Serves 6. Prep time: 30 minutes.

2 tablespoons vegetable oil
1 14-ounce block extra firm tofu, drained and cut into 1- to 2-inch cubes
1 red onion, thinly julienned
2 bell peppers, thinly julienned
3 tablespoons minced garlic
1 jalapeño pepper, seeded and finely diced
3 tablespoons tamari
3 tablespoons rice vinegar
1 tablespoon brown sugar
Pinch of crushed red pepper flakes (optional)

In a large skillet or wok, heat the vegetable oil over medium-high heat.
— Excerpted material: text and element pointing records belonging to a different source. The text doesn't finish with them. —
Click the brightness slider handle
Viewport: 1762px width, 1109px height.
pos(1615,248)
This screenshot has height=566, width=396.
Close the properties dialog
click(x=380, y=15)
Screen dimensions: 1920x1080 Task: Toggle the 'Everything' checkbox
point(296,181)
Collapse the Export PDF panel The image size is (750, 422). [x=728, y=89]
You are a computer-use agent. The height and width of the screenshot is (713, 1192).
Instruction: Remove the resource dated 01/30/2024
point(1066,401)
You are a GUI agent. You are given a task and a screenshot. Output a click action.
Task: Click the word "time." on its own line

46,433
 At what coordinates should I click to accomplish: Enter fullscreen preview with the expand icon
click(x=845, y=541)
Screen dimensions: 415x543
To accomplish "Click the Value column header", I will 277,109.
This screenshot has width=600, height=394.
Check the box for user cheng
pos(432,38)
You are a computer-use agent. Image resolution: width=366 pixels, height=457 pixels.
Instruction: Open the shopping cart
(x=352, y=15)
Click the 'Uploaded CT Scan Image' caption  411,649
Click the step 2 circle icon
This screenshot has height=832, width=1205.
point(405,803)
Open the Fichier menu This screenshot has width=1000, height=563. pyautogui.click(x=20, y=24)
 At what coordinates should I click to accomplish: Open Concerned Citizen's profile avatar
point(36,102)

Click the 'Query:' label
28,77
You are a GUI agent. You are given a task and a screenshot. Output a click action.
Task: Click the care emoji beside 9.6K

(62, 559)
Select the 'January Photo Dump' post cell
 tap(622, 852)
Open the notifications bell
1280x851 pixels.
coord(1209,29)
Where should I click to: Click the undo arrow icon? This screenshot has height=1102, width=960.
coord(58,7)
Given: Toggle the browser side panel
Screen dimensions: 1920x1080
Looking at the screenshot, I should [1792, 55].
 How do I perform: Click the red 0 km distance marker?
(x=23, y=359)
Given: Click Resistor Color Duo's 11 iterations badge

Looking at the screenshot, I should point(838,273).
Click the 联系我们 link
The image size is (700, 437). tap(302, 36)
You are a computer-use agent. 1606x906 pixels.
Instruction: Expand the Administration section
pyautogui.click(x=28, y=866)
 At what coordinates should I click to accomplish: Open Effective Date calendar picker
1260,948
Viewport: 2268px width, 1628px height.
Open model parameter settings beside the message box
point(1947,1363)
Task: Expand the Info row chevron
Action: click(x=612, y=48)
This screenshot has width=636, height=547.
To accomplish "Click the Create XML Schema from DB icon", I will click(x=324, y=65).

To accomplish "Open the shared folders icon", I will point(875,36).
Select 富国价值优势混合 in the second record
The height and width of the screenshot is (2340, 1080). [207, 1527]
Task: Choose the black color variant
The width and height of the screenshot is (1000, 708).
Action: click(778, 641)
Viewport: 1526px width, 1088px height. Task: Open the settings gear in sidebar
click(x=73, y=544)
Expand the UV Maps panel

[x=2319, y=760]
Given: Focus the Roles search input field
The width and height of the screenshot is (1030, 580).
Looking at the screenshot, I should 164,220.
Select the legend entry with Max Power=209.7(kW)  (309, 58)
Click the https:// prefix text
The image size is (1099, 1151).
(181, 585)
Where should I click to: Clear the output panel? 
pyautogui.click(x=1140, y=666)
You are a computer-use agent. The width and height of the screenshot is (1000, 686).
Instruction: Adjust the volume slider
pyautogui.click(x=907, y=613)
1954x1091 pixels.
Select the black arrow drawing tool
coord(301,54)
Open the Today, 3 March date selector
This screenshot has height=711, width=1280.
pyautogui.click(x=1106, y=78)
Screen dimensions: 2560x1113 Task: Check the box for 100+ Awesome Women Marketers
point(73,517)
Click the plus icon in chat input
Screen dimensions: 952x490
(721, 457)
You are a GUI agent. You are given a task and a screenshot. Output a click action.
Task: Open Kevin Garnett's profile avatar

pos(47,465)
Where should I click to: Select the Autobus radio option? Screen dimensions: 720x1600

Add
the cubed tofu and sauté for 5 to 6 minutes until it begins to brown, stirring
occasionally to brown all sides. Add the onion and bell peppers and sauté for
4 to 5 minutes more. Add the garlic and jalapeño and cook another 1 to 2
minutes. Stir in the tamari, rice vinegar, brown sugar and red pepper flakes and
let simmer for a few more minutes.

Serving Suggestion
Serve on a bed of steaming hot jasmine or japonica rice
or alongside sesame-seasoned udon or soba noodles. Add baby salad greens
or shredded cabbage and roll in a warmed whole-wheat tortilla for an Asian
wrap. Substitute sriracha or gochujang for the crushed red pepper flakes if desired.